Hubo un tiempo, me dijo, en que tuvo que hacerse cargo de los alumnos él solo, de los alumnos y de las provisiones, calculadas con exactitud, que llegaban una vez a la semana en el mismo tren que lo había depositado en Choele Choel. Pero más tarde, otro maestro llegó para romper el valor que significa un maestro solo, y formar ese otro distinto que es el de dos maestros enseñando juntos.
Francisco, el entrerriano, el otro “Señor Maestro” de ojos marrones como el Paraná pero brillantes como el Uruguay, empezó a compartir las jornadas de mi viejo, a desenredar la soledad de las seis de la tarde, esa hora en que un mate es casi todo lo que hace falta y lo único que se reconoce como artificio, ese momento en que van quedando pocas cosas que evoquen la presencia humana más allá de la propia existencia. El mate trae, con la nueva yerba de cada día, las viejas compañías que lo animaron.
Dice mi padre viejo que un día después de mucho tiempo de vivir juntos, de enseñar y de aprenderse, de sufrir y nacer y alegrarse en la alegría propia y en la ajena; un día, seguramente un domingo, mi padre joven salió a pescar junto al Pancho. Me parece intuir en los resquicios del relato que éste lo habrá seguido, cargando algún pertrecho como excusa. Mi joven viejo habrá encontrado el lugar que el instinto le señalara como justo para lanzar las líneas y la plegaria profana de los pescadores.

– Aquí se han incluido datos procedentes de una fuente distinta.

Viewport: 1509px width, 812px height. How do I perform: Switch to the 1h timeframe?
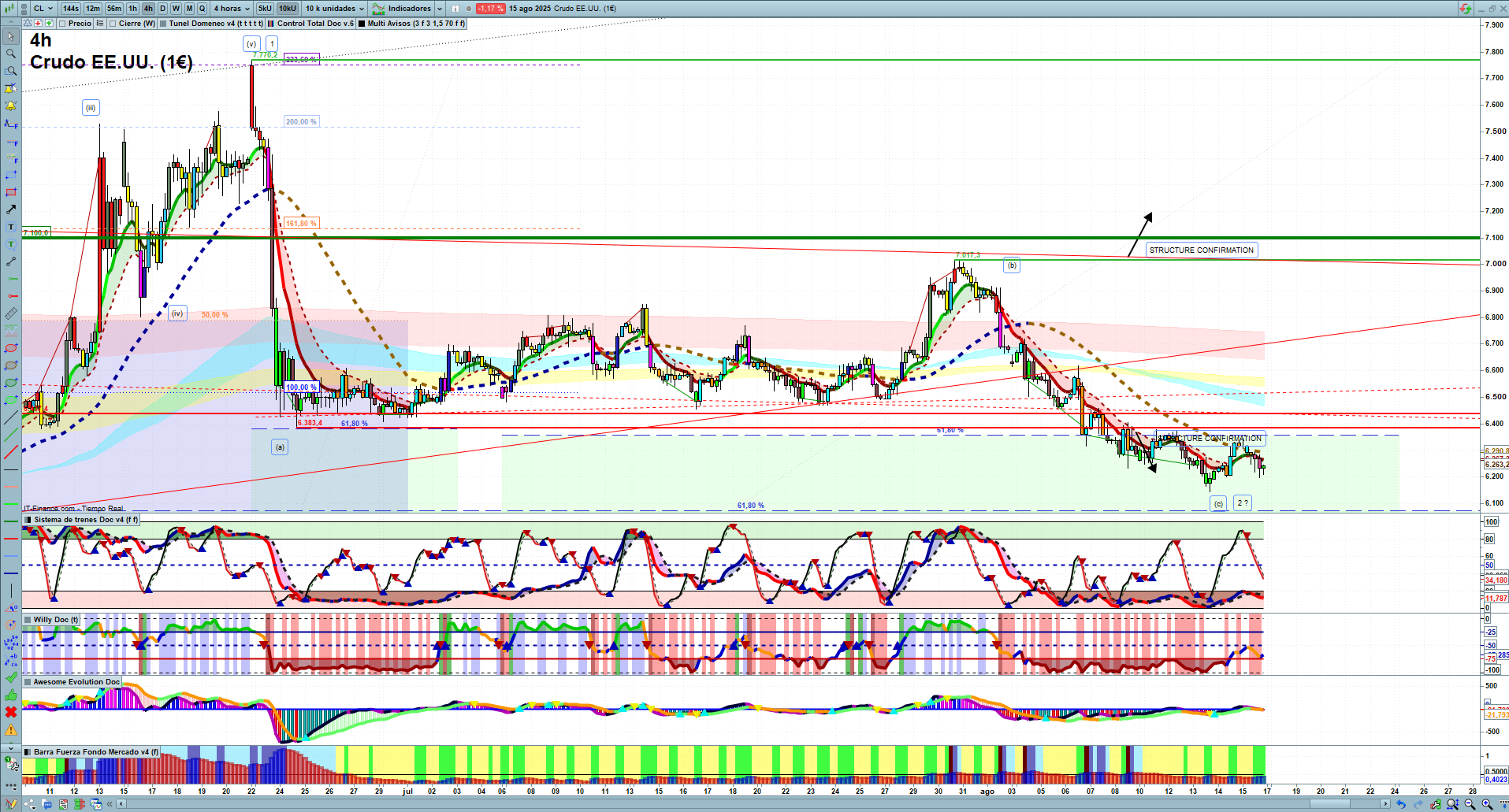coord(132,9)
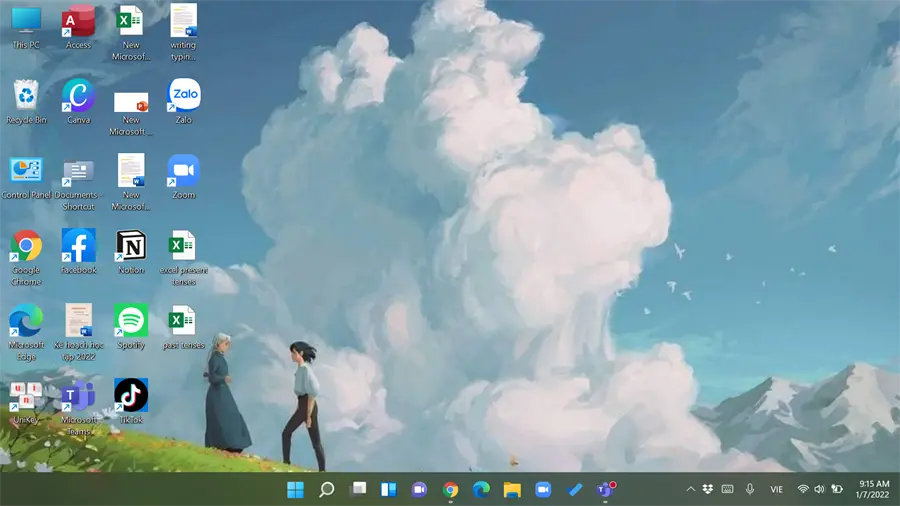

Sentados, se habrán mirado, habrán mirado el agua, se habrán pasado algún cigarro; todo en el instante preciso y muy despaciosamente, cada tanto: la ceremonia del llamado al pez. Dicen que cuando los rituales se realizan correctamente y con una fe tan férrea que implique no pensar en nada, vienen los peces grandes, y aunque la pesca no fue buena esa vez, se sabe que los pescadores estaban convencidos.
Los entrerrianos cargan con cierto verdor en el idioma; con ese verde, dice mi padre que Pancho, en el momento que el instinto le indicó como propicio, le dijo:
- Alberto, ¿te puedo hacer una pregunta?
- Si, por supuesto. Le contestó.
- ¿Vos y yo ya somos amigos, no es cierto?
- Si, por supuesto, ¿por qué?
- Porque el silencio no nos molesta. Dijo verdemente Pancho.
Aquí mi viejo viejo hizo una pausa, pitó de su cigarro y dejó el relato descansando, durmiendo tal vez otra siesta de cuarenta años hasta volver a ser contado. En el momento que su instinto de pescador le indicó como propicio miró a lo lejos, tiró el pucho al suelo, y se quedó callado.